Paige Arielle "McFierce" McPherson  (born October 1, 1990, in Abilene, Texas) is an Olympic taekwondo competitor from the United States.

Biography

Early life and education 
McPherson grew up in Sturgis, South Dakota. She and four other siblings were adopted by Susan and Dave McPherson. Her biological family includes an older brother and two half-siblings. She is of African American and Filipino descent. She graduated from Black Hills Classical Christian Academy in 2009 and then went on to attend Miami-Dade College.

Career 
McPherson was a silver medalist at the 2011 Pan Am Games.
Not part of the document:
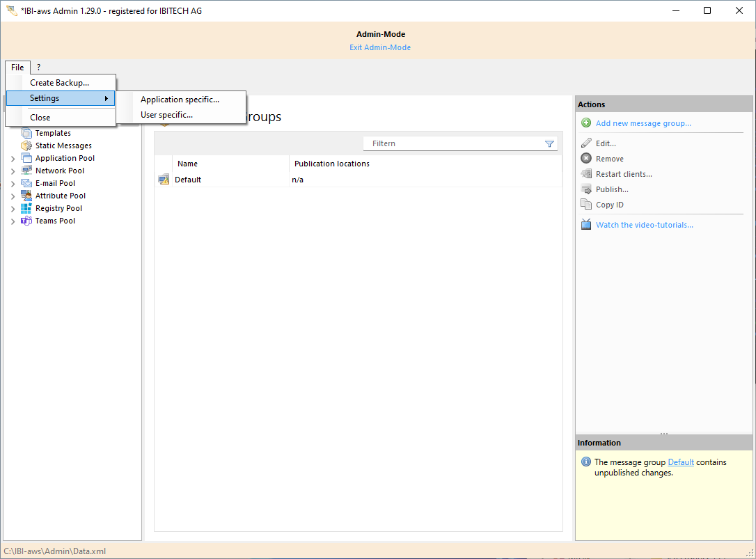Click the E-mail Pool icon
She represented the USA at the 2012 Summer Olympics in the women’s 67 kg taekwondo event and in the preliminary round secured a surprise defeat over Team GB's Sarah Stevenson. McPherson went on to win a bronze medal by defeating Franka Anić of Slovenia, 8-3.

After winning a gold medal in the 2016 Pan American Games McPherson was selected to represent the United States as a member of the Team USA Taekwondo Team in the 2016 Summer Olympics in Rio, Brazil.  At the 2016 Summer Olympics, she lost her first match against Farida Azizova.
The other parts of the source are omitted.